Vamos primeiro ao caso de Maritain.

Esse filósofo foi, recentemente, objeto de dois debates inteiramente distintos, um filosófico e doutrinário, outro pessoal e político.

Nos debates filosóficos, o “Legionário” se colocou ao lado dos que, sem negar o imenso valor e os reais serviços prestados pelo grande intelectual francês, reconhecem em sua obra algumas sombras contra as quais precisam ser acautelados os seus leitores católicos.

Nesta crítica, nada há nem poderia haver de agressivo e pessoal. Seria muito de desejar que a grande figura de Maritain sobrepairasse acima dos debates e das discussões para se impor pacificamente à admiração de todos os intelectuais católicos e não católicos. Mas uma vez que sua obra apresenta sombras que podem conter perigos, é necessário premunir a opinião católica, porque o interesse das almas está acima de tudo. É realmente doloroso que nos vejamos na necessidade de fazer estas restrições. Mas a culpa não é nossa, mas de quem as mereceu.

Não se diga que a autoridade do grande filósofo o coloca acima de nossas apreciações. Por maior que ele seja, Maritain é um homem, e apenas um homem. Solidariedade incondicional, nós só a podemos tributar à Santa Igreja de Deus. E a mais ninguém.

Vamos agora ao debate político. Mais de uma vez, o “Legionário” manifestou seu cabal e formal desacordo com a atitude que Maritain tomou no caso dos católicos bascos. Basta ler, ainda que superficialmente, nosso jornal, para ver que nossa orientação neste ponto é diametralmente oposto à de Maritain.

Isto não obstante, manda a justiça que refutemos todas as versões falsas que por aí se veiculam segundo as quais Maritain teria tido um entendimento positivo e explícito com “leaders” comunistas, a quem conscientemente, estaria servindo. Que Maritain tenha errado, é certo. Que seja um traidor da civilização católica, isto não passa de uma abominável calúnia.

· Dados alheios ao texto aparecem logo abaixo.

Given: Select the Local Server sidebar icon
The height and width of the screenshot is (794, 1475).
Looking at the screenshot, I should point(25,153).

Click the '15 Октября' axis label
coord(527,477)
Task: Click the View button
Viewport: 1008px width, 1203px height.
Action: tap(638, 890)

É curioso que a atitude que assumimos, tão imparcial e tão moderada, nos valeu as críticas de ambos os lados.

De um lado amigos ardorosos de Maritain lamentavam nossa atitude dizendo que desprestigiávamos sua grande figura aos olhos dos adversários da Igreja, como se para manter o prestígio de um homem, devêssemos sacrificar o interesse das almas que devemos premunir contra o erro.

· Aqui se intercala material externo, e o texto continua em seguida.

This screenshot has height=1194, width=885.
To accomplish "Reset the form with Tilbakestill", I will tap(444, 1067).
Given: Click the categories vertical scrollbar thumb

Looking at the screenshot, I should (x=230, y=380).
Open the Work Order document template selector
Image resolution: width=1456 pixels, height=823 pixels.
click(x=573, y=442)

De outro lado, os adversários de Maritain nos censuram porque não endossamos tudo quanto, num surto de imaginação febril, quiseram eles inventar contra o ilustre intelectual francês.

A despeito de tudo isto, e tendo embora considerado com toda a atenção e simpatia algumas observações ponderáveis que nos foram feitas quanto a nossa atitude sobre Maritain, não temos um til ou uma vírgula sequer a modificar no que escrevemos, e, sempre que as circunstâncias se repetirem, agiremos exatamente do mesmo modo por que agimos.

Vamos agora ao caso da Itália, da Alemanha, de Mussolini e de Hitler.

É certo que o “Legionário” tem atacado incessantemente o Sr. Hitler. Neste terreno, agimos bem, e não admitimos a menor discussão. Quem quiser censurar-nos a este propósito e queira fazê-lo na qualidade de católico, não merece sequer uma resposta. Ou está de má fé, ou é demente.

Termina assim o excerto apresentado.